A Typical IP Law Convention without CRM Support
Will you attend INTA?
Yes?
Then I can very likely predict how INTA will be for you.
You will sacrifice 4 working days and also one weekend of your family’s time.
There are lots of speakers and round table gatherings. Those luncheon table gatherings that you wanted to attend, especially those about 3D-printing, have been full. It does not matter, as nothing can be done against 3D-printing copy cats. This is why you signed up for some other topic, but you have already forgotten which one.
After arrival, you figure out a rough schedule.

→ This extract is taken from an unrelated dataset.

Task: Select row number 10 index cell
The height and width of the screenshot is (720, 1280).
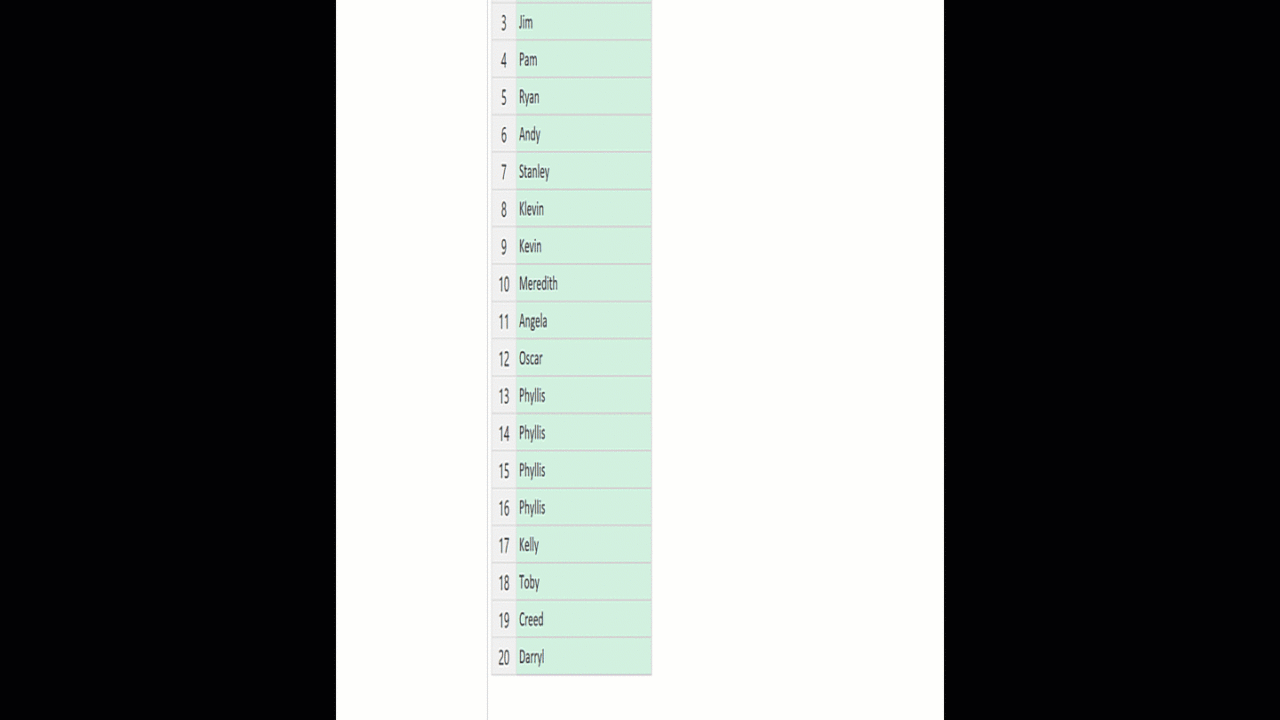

Then you look for people that you have met at other INTA meetings before. If you are an experienced INTA goer, you have arranged meetings with associates with whom you have already exchanged work. You want to meet with them one-on-one because you would like to check whether everything is alright. Or you have work for a new country and you would like to meet an IP lawyer from that country, just to check whether he is reasonable.

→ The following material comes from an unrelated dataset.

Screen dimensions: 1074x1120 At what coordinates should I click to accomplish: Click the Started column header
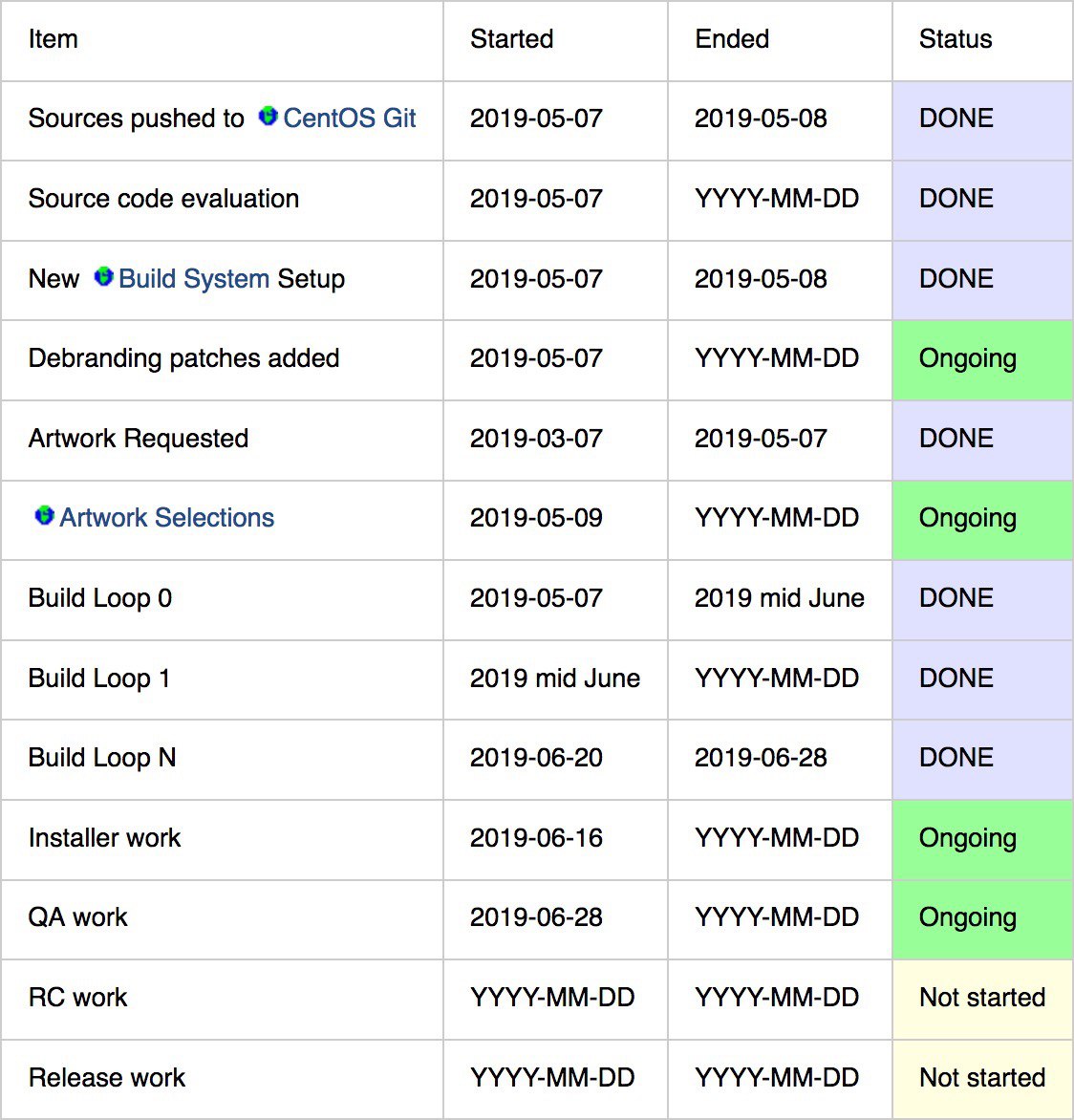(511, 38)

That is what conventions such as INTA are for.
Then you attend a speech. But it is boring. You attend another speech. While not listening, you have a couple of ideas for other areas. You attend the luncheon round table meeting, and you hear something interesting. It is about the proper wording of lists of goods and services in Bhutan. But you don’t like the lunch served.
You avoid the speed networking event.
After two speeches in the morning, the luncheon table meeting and one speech in the afternoon, you have had enough. You go for dinner with a friend. And after that, you two check out one of the many receptions. At the reception, you exchange a few business cards with people that you did not know before. You stuff their business cards into the pocket of your name badge.
Then maybe it’s off to a bar or to the convention watering hole, if you find it.
On day two and three of INTA, the same, but without attending a speech or a luncheon table meeting. You check out the exhibition hall, but you don’t need a new office software or a new case law database.
You carefully avoid the speed networking events again.
For the rest of the convention, you hang around in the waiting area in front of the auditorium, hoping to meet someone for chit-chatting. It turns out that you found someone to do a deal with. INTA was ultimately worth it.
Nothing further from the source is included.